Still, it is nice to imagine there might be a follow-up in which Charlize Theron is officially the lead, and the film takes her character’s name: Furious Furiosa maybe?

Sam Bowles

The Most Overrated Film on TV this Week

The Dark Knight (2008, Christopher Nolan)

Why? Why did people get so excited about this flick? WHY?! Because most films are so bad? Because people take Christopher Nolan as seriously as he clearly takes himself? Or, have people just forgotten?

Forgotten what? About the Tim Burton Batman films, of course. Yes, there was already a darker, more brooding, graphic novel-inspired take on the Batman myth, with Batman (1989) and Batman Returns (1992). These films also managed to retain a sense of humour and remembered they were supposed to be based on a comic strip. (And they didn’t involve Christian Bale.)

Batman Begins (2005) started a trilogy of superhero movies within which Christopher Nolan appeared progressively more in denial that he was making superhero movies. Thus, Batman is almost never called “Batman”; he is either “The Batman” (apparently a definite article confers depth and maturity) or, even better, “The Dark Knight”. These films are entertaining and extremely well shot, but also riddled with flaws, the fatal one being an attempt to make the Batman myth realistic. I’m sorry, this is a story about a dude in a rubber suit with pointy ears on his head.

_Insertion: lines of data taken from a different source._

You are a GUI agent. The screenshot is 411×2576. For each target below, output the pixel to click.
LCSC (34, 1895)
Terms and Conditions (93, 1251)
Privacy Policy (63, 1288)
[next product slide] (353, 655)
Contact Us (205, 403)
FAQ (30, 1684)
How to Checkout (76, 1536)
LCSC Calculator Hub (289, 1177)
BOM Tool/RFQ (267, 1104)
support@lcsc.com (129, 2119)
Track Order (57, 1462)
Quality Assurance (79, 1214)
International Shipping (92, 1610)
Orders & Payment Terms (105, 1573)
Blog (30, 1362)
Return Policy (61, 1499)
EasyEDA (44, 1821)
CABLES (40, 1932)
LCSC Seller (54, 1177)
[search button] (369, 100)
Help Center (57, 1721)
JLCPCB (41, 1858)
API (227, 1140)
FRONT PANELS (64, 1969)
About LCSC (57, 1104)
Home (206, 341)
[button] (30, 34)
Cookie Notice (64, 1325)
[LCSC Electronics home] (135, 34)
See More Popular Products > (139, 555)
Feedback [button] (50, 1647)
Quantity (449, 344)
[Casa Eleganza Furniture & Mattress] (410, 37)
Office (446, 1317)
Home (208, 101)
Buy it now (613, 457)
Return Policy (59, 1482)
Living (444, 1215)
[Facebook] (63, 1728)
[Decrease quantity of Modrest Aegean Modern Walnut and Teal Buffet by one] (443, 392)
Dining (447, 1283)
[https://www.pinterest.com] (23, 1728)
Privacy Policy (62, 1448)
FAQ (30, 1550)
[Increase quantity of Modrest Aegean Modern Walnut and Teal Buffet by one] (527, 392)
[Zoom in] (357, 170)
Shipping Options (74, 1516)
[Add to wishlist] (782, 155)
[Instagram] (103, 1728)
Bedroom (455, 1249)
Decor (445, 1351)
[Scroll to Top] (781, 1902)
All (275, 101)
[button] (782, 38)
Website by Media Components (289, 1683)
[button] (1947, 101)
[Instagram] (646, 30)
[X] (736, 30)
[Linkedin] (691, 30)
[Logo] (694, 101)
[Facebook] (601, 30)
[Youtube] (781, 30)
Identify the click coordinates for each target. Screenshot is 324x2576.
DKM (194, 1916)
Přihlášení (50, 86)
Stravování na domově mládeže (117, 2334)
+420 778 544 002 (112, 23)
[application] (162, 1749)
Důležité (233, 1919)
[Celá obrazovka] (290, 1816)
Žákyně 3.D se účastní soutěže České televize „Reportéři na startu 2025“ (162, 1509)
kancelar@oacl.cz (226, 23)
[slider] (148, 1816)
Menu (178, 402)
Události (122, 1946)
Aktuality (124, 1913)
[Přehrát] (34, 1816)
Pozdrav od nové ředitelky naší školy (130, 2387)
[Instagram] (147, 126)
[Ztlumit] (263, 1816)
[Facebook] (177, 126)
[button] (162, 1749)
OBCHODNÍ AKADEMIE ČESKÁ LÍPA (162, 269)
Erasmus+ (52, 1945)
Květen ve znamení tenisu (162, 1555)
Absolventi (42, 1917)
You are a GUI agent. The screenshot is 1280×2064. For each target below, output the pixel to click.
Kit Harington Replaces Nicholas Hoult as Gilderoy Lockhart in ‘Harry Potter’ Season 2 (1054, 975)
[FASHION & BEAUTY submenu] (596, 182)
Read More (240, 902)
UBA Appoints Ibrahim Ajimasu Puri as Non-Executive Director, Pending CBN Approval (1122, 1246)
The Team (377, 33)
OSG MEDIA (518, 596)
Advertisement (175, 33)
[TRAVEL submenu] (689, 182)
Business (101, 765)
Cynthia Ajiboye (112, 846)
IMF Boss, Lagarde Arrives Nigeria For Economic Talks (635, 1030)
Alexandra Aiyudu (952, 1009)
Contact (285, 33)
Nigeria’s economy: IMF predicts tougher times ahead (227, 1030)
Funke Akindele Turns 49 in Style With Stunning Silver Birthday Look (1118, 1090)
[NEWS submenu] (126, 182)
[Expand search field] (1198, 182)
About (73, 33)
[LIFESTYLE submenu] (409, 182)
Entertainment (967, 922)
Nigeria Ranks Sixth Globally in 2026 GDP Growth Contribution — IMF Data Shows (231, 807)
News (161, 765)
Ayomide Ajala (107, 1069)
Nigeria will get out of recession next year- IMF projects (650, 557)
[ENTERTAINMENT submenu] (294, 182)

The more Nolan and his cohorts get caught up trying to make a Batman movie which is “grounded in reality” or some such cobblers, the more they paradoxically highlight how ridiculous the whole enterprise is. It would appear Nolan was watching a little too much Michael Mann at the time and tried to remake Heat as a superhero movie.

Everyone knows the highlight of not just The Dark Knight but the entire trilogy is Heath Ledger’s performance as The Joker. What’s notable is there is no equivalent performance (that combination of danger, comedy and charisma) in any of Nolan’s other films. One can’t help wondering if Ledger pulled off this performance despite Nolan’s direction rather than because of it.